Coord v0.1.0 Coord.Point.LatLng View Source

A point represented by a latitude and longitude.

iex> use Coord
iex> _point = LatLng.new(51.178861, -1.826412)
%Coord.Point.LatLng{lat: 51.178861, lng: -1.826412}

By the way, the default values of the struct point to the same point at Stonehenge as the default values of the Coord.Point.LatLng struct for testing purposes.

Concept

The latitude of a point is defined as the angle between a line from that point to the center of the earth and the equatorial plane. Latitude lines run from north to south. This library follows the convention that north of the equator is positive and south of the equator is negative.

The longitude of a point is defined as the angle between the meridian that passes through that point and the prime meridian. Longitude lines run east to west. This library follows the convention that meridians east of the prime meridian are positive and meridians west of the prime meridian are negative.

Great ellipses are the intersection the earth and planes that pass through the center of the earth. Meridians are halves of the great ellipses which also pass through the poles.

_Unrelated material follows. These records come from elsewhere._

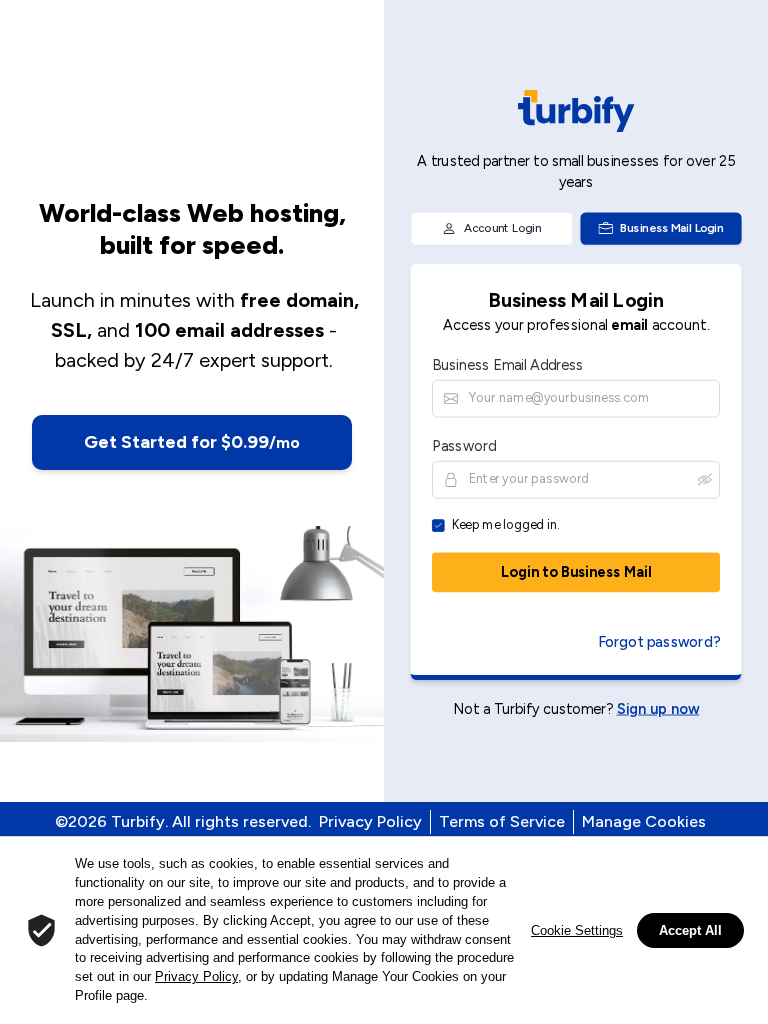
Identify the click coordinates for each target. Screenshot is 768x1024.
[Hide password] (704, 478)
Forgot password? (659, 641)
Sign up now (658, 707)
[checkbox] (438, 524)
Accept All (690, 930)
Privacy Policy (370, 821)
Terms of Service (502, 821)
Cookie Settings (577, 930)
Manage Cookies (644, 821)
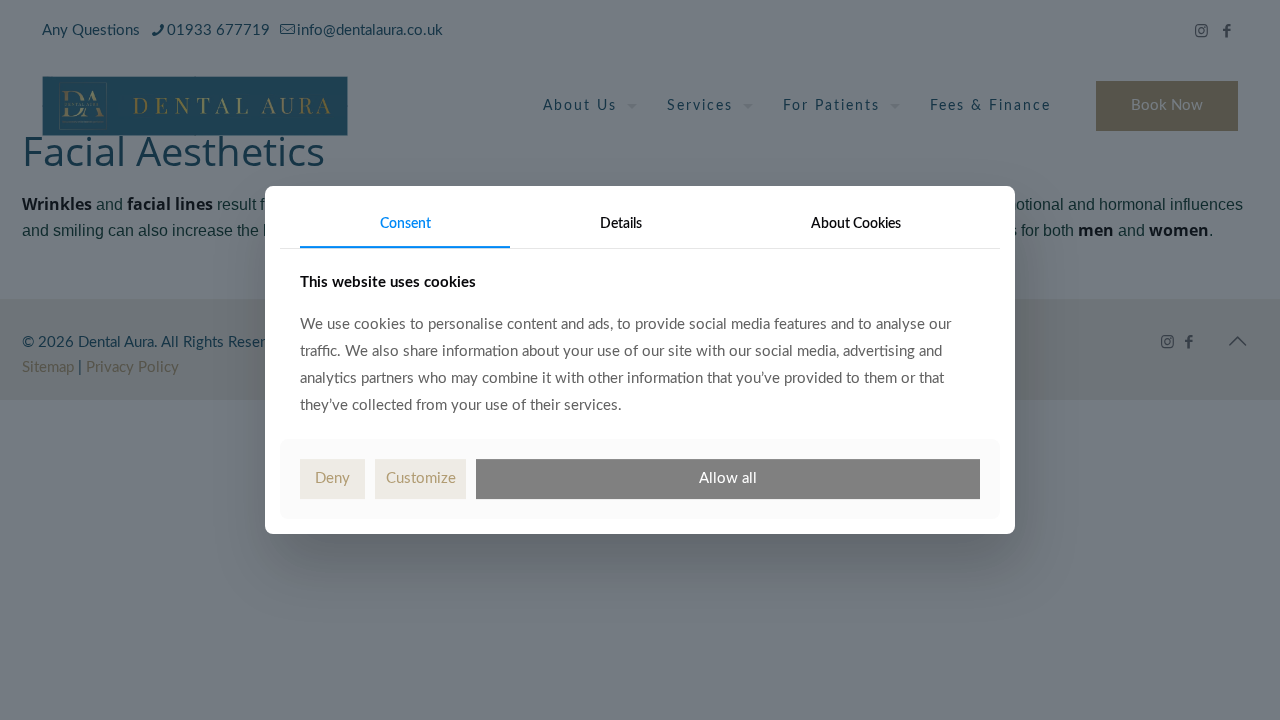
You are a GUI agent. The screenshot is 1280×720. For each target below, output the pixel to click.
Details (621, 224)
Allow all (728, 478)
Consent (405, 224)
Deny (332, 478)
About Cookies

Source: https://en.wikipedia.org/wiki/Geographic_coordinate_system#Latitude_and_longitude

Link to this section Summary

Types

t()

A struct containing a latitude and longitude.

Functions

Create a LatLng point from an UTM point.

Create a new LatLng point for a latitude and longitude

Link to this section Types

Specs

t() :: %Coord.Point.LatLng{lat: float(), lng: float()}

A struct containing a latitude and longitude.

Keys:

  • :lat: The latitude as a float
  • :lng: The longitude as a float

Link to this section Functions

Specs

from(Coord.Point.UTM.t()) :: t()

Create a LatLng point from an UTM point.

Uses Karney's method. Accurate up to 5nm if the point is within 3900km of the central meridian.